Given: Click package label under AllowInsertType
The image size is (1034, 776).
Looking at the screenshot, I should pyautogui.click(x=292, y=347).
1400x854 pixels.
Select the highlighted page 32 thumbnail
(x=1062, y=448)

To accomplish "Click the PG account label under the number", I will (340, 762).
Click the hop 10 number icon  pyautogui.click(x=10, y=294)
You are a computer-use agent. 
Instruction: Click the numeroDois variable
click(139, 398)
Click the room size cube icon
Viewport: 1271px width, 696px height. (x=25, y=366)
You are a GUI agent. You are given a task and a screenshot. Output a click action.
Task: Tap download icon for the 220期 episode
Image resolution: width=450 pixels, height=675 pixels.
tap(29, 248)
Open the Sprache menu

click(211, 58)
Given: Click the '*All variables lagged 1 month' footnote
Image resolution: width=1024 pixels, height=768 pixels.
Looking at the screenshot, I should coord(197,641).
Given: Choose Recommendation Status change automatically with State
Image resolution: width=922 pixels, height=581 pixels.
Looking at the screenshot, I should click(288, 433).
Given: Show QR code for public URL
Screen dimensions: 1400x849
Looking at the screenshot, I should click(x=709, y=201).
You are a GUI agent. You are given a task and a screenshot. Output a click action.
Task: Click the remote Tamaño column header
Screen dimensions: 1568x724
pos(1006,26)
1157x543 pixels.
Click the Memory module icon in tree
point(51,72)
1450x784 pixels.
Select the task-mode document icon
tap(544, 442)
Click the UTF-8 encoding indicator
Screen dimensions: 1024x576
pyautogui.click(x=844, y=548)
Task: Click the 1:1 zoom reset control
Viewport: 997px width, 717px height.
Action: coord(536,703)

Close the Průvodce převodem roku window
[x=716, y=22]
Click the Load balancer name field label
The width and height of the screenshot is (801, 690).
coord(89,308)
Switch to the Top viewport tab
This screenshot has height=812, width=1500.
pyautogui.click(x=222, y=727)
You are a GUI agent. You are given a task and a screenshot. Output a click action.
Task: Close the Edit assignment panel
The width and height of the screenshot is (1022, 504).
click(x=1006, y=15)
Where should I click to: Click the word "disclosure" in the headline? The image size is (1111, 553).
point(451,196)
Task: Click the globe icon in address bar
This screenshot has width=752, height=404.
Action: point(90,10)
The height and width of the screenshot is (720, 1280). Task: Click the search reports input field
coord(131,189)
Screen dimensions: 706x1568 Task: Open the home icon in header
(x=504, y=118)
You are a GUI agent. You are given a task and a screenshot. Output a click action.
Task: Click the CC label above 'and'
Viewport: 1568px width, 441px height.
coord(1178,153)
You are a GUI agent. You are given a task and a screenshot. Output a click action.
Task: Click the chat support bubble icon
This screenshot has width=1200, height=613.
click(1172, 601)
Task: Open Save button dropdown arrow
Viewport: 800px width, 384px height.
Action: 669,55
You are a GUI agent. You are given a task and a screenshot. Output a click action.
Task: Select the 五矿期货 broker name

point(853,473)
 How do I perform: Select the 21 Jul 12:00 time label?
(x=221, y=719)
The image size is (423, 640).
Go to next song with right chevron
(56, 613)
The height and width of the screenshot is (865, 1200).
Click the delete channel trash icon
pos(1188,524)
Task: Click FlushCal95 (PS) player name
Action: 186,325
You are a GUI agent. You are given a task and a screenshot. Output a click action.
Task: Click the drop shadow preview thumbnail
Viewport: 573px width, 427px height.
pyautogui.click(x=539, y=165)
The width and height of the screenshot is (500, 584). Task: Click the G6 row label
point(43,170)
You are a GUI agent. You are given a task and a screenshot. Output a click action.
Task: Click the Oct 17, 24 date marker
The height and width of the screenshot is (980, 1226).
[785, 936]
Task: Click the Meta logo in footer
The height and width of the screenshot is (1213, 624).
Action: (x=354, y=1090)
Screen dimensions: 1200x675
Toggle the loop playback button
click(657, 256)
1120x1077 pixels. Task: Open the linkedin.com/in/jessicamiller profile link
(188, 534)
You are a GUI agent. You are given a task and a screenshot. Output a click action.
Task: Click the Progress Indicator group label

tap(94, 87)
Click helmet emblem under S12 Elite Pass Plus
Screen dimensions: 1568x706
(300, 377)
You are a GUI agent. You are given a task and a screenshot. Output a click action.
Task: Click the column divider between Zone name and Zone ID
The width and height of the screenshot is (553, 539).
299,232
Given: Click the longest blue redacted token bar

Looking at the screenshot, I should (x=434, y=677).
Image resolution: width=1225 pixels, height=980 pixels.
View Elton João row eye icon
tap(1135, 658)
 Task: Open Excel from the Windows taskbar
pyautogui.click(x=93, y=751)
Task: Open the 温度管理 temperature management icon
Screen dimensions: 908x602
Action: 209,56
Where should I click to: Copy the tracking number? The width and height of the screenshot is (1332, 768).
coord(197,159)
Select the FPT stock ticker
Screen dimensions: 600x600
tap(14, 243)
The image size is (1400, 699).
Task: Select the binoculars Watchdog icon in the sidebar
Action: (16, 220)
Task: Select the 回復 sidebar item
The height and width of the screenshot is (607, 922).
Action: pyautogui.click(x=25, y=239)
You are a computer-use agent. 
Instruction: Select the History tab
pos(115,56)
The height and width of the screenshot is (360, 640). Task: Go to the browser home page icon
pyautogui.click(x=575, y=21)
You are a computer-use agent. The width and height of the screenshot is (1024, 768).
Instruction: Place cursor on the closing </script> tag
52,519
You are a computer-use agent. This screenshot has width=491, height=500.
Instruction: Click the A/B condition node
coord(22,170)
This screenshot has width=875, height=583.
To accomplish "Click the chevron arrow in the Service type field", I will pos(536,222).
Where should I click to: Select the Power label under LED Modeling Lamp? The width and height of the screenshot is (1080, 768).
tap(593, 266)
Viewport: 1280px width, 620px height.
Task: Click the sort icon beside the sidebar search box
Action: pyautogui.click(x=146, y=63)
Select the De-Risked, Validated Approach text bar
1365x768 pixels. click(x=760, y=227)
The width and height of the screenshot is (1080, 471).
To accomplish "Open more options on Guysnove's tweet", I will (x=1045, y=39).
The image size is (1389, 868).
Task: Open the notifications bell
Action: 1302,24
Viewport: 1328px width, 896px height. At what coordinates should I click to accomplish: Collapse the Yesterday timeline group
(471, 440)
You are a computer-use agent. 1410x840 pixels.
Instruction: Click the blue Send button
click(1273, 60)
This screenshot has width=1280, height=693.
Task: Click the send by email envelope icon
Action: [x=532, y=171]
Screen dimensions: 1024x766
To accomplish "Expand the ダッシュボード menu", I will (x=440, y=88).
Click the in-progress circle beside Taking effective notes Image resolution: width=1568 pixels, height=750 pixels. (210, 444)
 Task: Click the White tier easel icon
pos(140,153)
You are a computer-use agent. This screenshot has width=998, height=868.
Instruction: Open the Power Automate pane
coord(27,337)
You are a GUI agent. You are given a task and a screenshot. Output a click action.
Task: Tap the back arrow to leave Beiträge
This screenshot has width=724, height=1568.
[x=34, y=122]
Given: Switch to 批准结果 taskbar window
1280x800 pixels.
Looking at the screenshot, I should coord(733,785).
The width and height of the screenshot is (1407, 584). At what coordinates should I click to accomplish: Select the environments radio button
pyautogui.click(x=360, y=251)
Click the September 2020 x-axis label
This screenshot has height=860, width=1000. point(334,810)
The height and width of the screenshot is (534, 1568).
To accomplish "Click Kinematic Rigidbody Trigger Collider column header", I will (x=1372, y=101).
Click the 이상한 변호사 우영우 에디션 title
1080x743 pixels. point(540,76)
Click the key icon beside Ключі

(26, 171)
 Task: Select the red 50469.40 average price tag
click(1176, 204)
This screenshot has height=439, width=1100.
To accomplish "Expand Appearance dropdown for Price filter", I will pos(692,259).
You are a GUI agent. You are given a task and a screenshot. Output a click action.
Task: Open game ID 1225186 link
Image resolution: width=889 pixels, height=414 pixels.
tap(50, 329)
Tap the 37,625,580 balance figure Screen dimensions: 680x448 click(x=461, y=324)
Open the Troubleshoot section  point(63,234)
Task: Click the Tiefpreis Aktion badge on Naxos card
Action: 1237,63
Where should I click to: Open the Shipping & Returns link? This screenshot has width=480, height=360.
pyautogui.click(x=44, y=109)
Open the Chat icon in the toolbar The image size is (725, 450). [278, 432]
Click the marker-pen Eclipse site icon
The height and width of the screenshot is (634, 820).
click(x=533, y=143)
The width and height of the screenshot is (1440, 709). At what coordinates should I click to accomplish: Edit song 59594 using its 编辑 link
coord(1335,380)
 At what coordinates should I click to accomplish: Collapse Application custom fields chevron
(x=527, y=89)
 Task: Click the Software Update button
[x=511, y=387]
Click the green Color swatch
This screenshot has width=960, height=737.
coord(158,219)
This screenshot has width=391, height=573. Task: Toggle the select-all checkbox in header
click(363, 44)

============

Problem to work on → In the entries above, which lines hold the string "dropdown"? Report all of them.

Response to the exercise →
Task: Open Save button dropdown arrow
To accomplish "Expand Appearance dropdown for Price filter", I will pos(692,259).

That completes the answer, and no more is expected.